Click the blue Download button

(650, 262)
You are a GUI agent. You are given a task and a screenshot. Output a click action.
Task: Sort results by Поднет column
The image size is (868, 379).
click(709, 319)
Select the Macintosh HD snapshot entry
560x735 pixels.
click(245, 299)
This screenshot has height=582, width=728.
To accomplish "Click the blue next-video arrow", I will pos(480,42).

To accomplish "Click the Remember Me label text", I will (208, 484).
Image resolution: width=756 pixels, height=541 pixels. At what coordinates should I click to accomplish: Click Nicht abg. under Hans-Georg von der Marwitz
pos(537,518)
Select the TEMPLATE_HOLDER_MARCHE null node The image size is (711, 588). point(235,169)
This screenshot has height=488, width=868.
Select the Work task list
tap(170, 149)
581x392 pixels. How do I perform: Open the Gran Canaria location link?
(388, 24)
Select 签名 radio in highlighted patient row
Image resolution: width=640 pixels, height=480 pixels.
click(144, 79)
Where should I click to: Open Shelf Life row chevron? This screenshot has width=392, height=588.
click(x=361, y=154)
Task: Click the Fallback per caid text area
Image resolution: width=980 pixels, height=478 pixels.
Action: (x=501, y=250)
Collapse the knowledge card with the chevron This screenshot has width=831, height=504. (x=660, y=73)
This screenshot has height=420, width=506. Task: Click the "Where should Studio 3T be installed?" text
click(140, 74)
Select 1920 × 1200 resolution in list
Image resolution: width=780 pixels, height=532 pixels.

### Your assignment
Go through the listing and print each line exactly as it appears.

### Response to this exercise
Click the blue Download button

(650, 262)
You are a GUI agent. You are given a task and a screenshot. Output a click action.
Task: Sort results by Поднет column
The image size is (868, 379).
click(709, 319)
Select the Macintosh HD snapshot entry
560x735 pixels.
click(245, 299)
This screenshot has height=582, width=728.
To accomplish "Click the blue next-video arrow", I will pos(480,42).

To accomplish "Click the Remember Me label text", I will (208, 484).
Image resolution: width=756 pixels, height=541 pixels. At what coordinates should I click to accomplish: Click Nicht abg. under Hans-Georg von der Marwitz
pos(537,518)
Select the TEMPLATE_HOLDER_MARCHE null node The image size is (711, 588). point(235,169)
This screenshot has height=488, width=868.
Select the Work task list
tap(170, 149)
581x392 pixels. How do I perform: Open the Gran Canaria location link?
(388, 24)
Select 签名 radio in highlighted patient row
Image resolution: width=640 pixels, height=480 pixels.
click(144, 79)
Where should I click to: Open Shelf Life row chevron? This screenshot has width=392, height=588.
click(x=361, y=154)
Task: Click the Fallback per caid text area
Image resolution: width=980 pixels, height=478 pixels.
Action: (x=501, y=250)
Collapse the knowledge card with the chevron This screenshot has width=831, height=504. (x=660, y=73)
This screenshot has height=420, width=506. Task: Click the "Where should Studio 3T be installed?" text
click(140, 74)
Select 1920 × 1200 resolution in list
Image resolution: width=780 pixels, height=532 pixels.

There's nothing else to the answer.